[Text under study]:
[Start of Attachment]

CBRE Finds Ongoing Strength in CRE Lending
Even as surging inflation and the war in Europe have come to dominate the headlines, commercial real estate lending activity continued to increase in the first quarter, according to a new report from CBRE.
Lending activity continued to rise in the first quarter of 2022, despite rising prices, increased interest rates and the war in Ukraine, according to Brian Stoffers, global president of Debt & Structured Finance for Capital Markets at CBRE.
He added that, following a strong start to the quarter, some lenders paused during the early onset of the war as credit spreads and loan indexes widened with the uncertainty. But, then, many lenders became very active again, quoting with generally wider spreads, in line with corporate bonds.
The CBRE Lending Momentum Index tracks the pace of CBRE-originated commercial loan closings in the U.S. The index rose by 5.5 percent quarter-over-quarter and 69 percent year-over-year. With these latest increases, the index is now 50 percent above its February 2020 level, just as the pandemic started to hit. The index closed the first quarter of this year at 438; its base value of 100 represents average lending activity for 2005.
CBRE found that alternative lenders, such as debt funds and mortgage REITs, had the predominant share of non-agency loan closings in the first quarter: 42.7 percent, up sharply from 30.6 percent a year prior. These transactions were primarily floating-rate multifamily bridge loans with an average term to maturity of 43 months.
Banks comprised the second most active lending category in the first quarter, at 27.5 percent of loan closings in, down from 39.2 percent a year ago. Bridge and construction loans made up two-thirds of bank financing, with permanent loans making up the rest.

[End of Attachment]

[Dataset excerpts]:
[Start of Attachment]

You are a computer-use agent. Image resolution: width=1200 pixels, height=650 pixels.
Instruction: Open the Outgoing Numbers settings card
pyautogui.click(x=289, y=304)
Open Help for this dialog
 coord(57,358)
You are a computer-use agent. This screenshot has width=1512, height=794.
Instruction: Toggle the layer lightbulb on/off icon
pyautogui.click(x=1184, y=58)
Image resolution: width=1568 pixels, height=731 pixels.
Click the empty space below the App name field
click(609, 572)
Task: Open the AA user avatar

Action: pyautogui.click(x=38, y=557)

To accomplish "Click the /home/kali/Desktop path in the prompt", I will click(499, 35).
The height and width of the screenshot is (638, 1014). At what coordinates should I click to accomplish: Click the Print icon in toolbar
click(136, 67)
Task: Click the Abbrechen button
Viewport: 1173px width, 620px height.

[End of Attachment]

[Description of the task]:
In the CRE lending report, what share of non-agency loan closings did alternative lenders hold in the first quarter? This listing has no connection to the CRE lending report.

[Answer to this task]:
42.7 percent